Tadi ia berusaha menahan tangis demi harga diri, agar masalah rumah tangga tidak terbuka di depan orang lain.

Tapi Wang Kai tidak peduli, langsung mempermalukan dirinya.

Shi Xiaonan akhirnya berteriak, menangis, “Wang Kai, kamu bodoh! Coba bilang siapa dia! Apa kamu buta? Kenapa kamu tinggalkan aku di depan teater? Kamu suamiku, aku bersih tak ada gosip, orang lain tak berkata apa-apa, tapi kamu malah menuduh aku macam-macam...”

Wang Kai belum pernah melihat Shi Xiaonan dalam keadaan seperti ini, ketabahan dan keanggunan yang biasa tiba-tiba menghilang, seolah ia kehilangan kendali.

Ning Weidong juga tak menyangka, bisa bertemu di jalan dan malah jadi seperti dituduh berselingkuh.

Padahal, jika benar ada sesuatu antara dirinya dan Shi Xiaonan, mungkin tidak masalah, tapi ini malah terkena masalah tanpa sebab.

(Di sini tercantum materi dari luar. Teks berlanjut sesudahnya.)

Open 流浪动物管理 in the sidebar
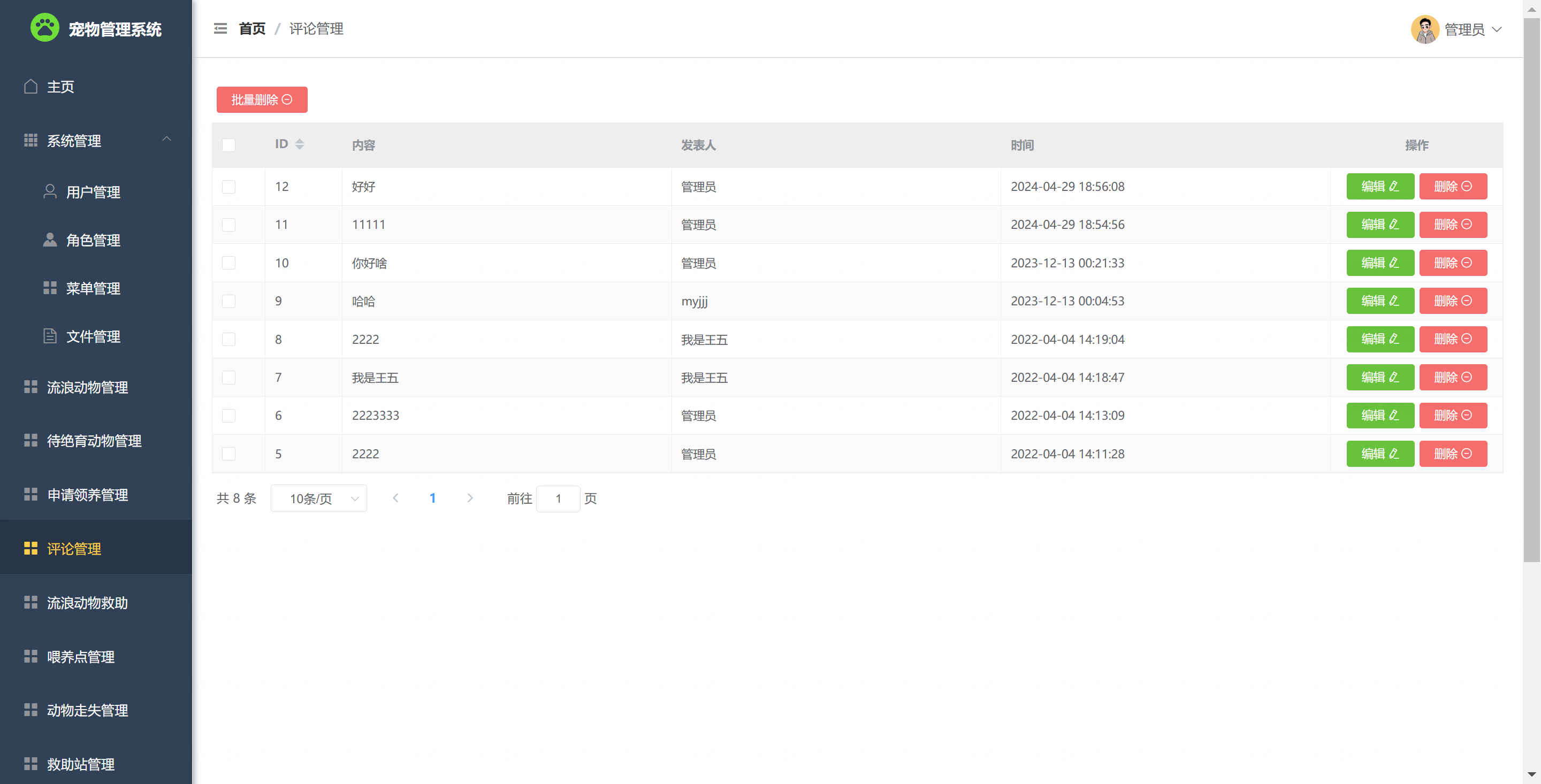Image resolution: width=1541 pixels, height=784 pixels. click(87, 387)
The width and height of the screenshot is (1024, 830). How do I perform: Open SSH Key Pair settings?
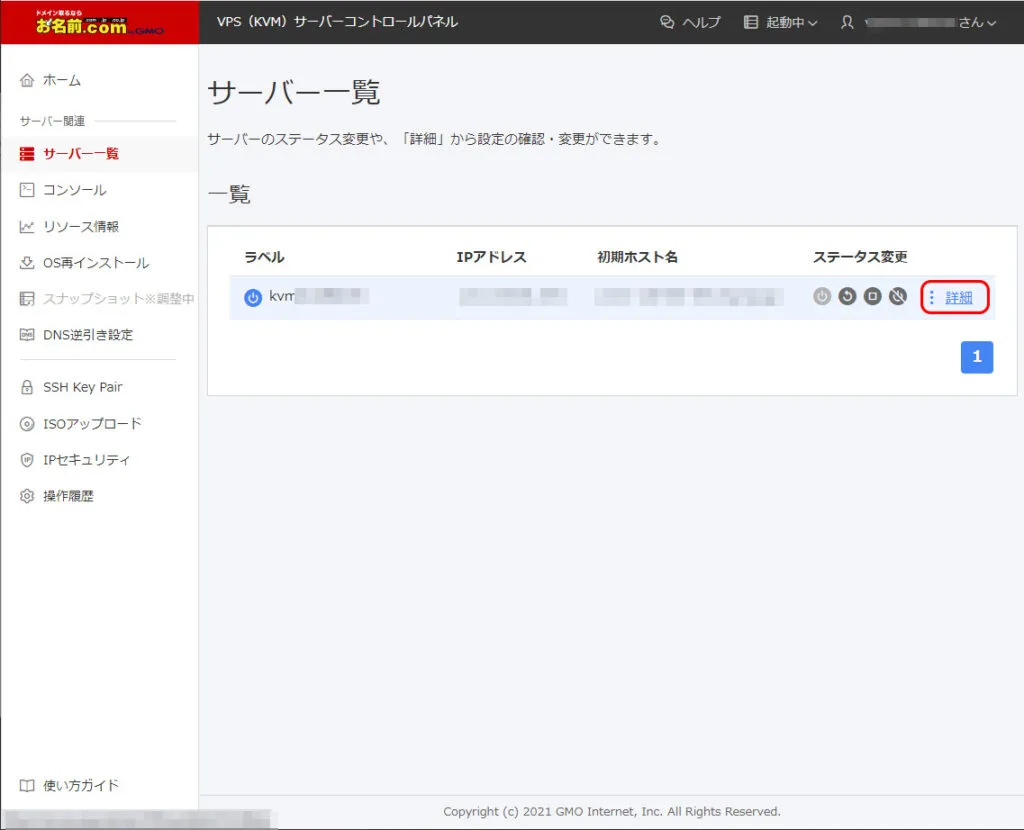click(x=82, y=387)
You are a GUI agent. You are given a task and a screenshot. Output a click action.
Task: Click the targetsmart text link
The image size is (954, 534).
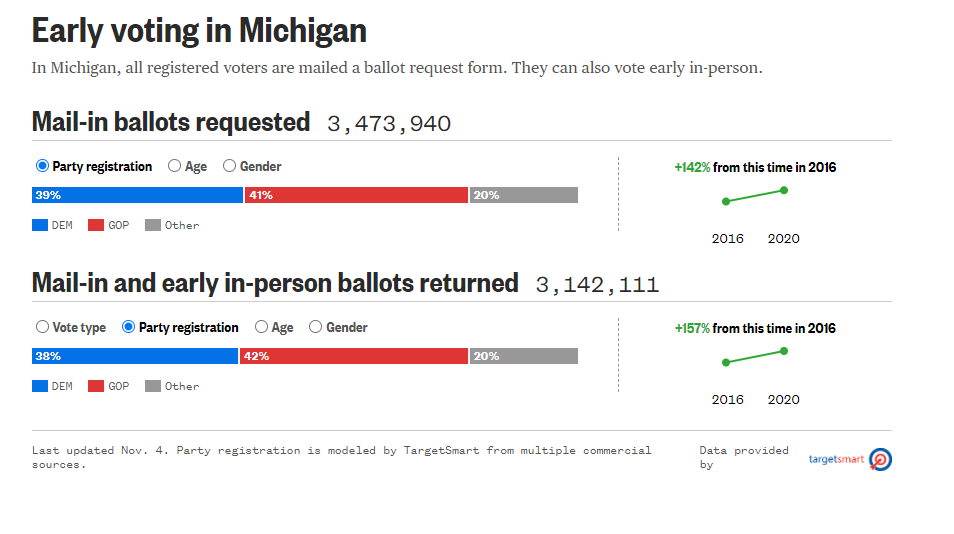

Di saat seperti ini tidak bisa diam saja, Wang Kai jelas sangat emosional, jika dibiarkan, bisa menarik perhatian orang sekitar dan jadi tontonan yang tidak mengenakkan.

Ning Weidong cepat-cepat menyela, “Kak Wang, jangan asal bicara, tadi saya lihat Kak Shi kakinya cedera, jadi saya antar pulang.”

Wang Kai terdiam, baru sadar bahwa situasinya tidak seperti yang ia bayangkan.